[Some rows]
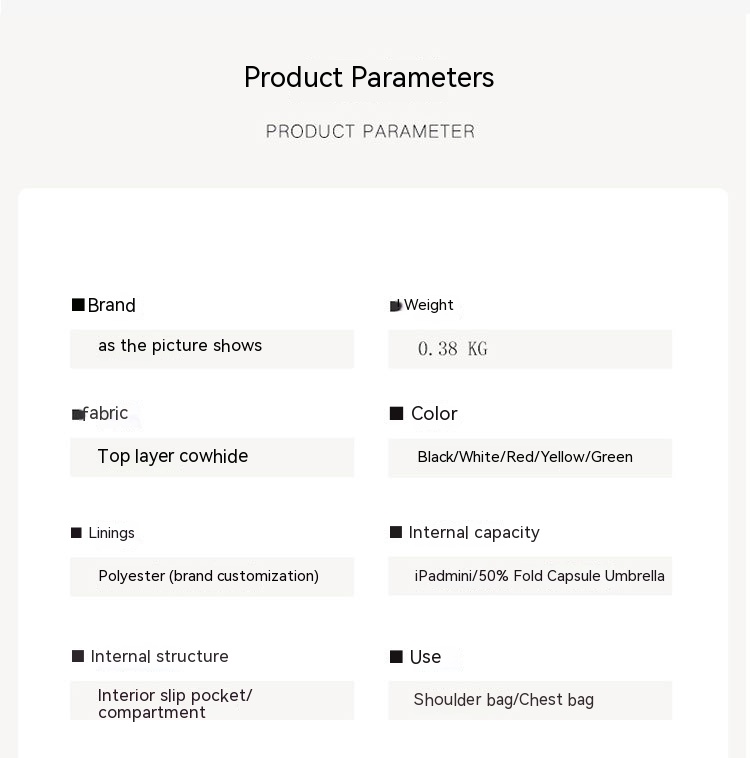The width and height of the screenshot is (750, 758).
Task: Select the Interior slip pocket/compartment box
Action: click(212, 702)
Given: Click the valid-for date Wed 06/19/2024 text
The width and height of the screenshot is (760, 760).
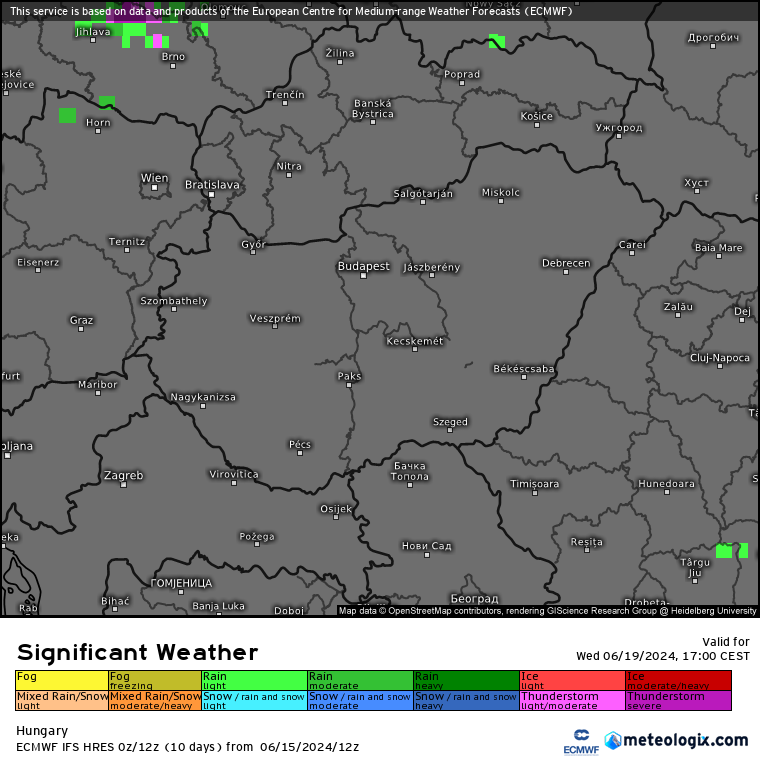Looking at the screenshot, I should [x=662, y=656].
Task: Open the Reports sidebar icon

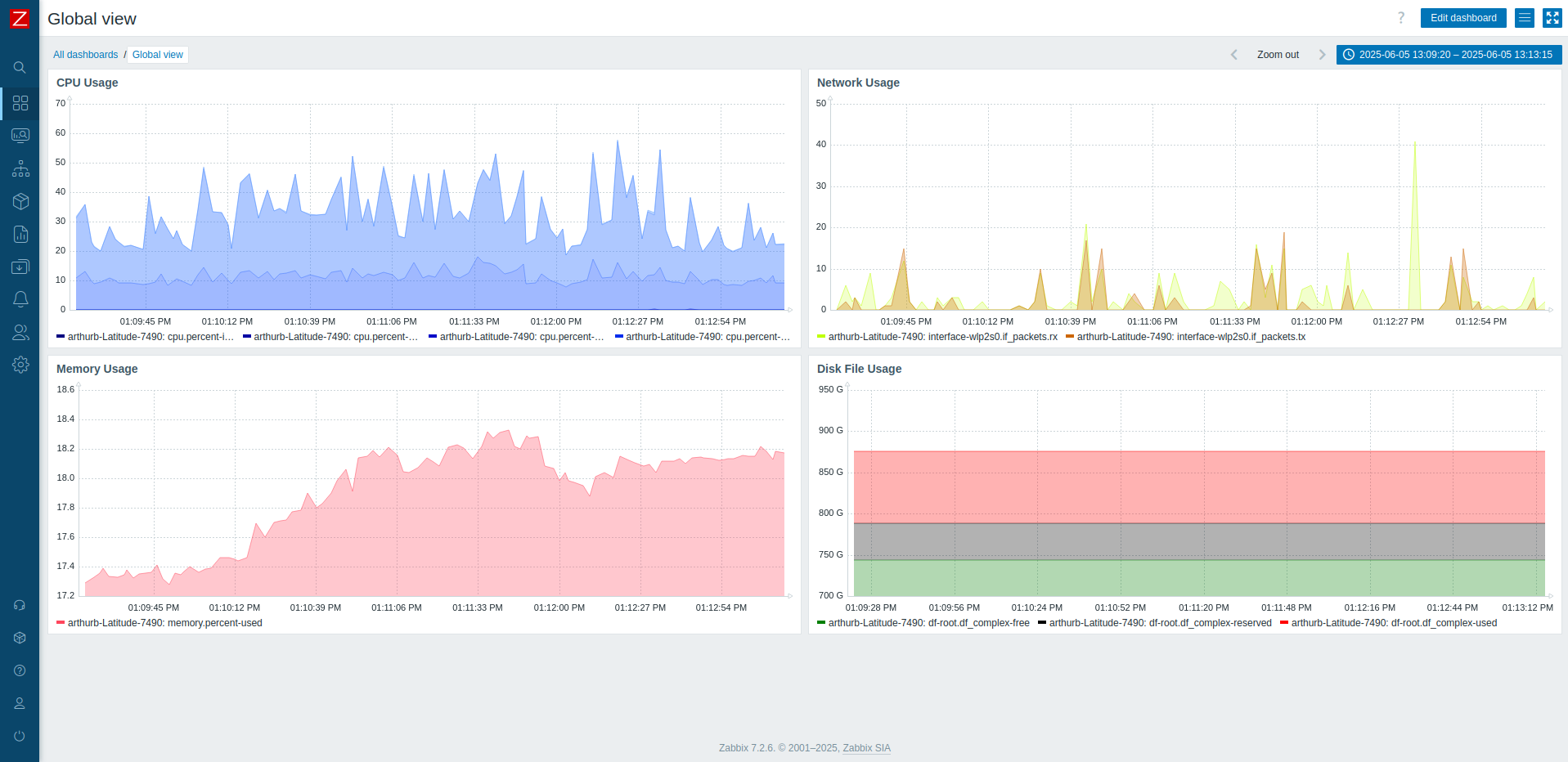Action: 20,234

Instruction:
Reproduce the rows above word for word, omitting the pictures.

Written answer:
The width and height of the screenshot is (750, 758).
Task: Select the Interior slip pocket/compartment box
Action: click(212, 702)
Given: Click the valid-for date Wed 06/19/2024 text
The width and height of the screenshot is (760, 760).
Looking at the screenshot, I should [x=662, y=656].
Task: Open the Reports sidebar icon

Action: 20,234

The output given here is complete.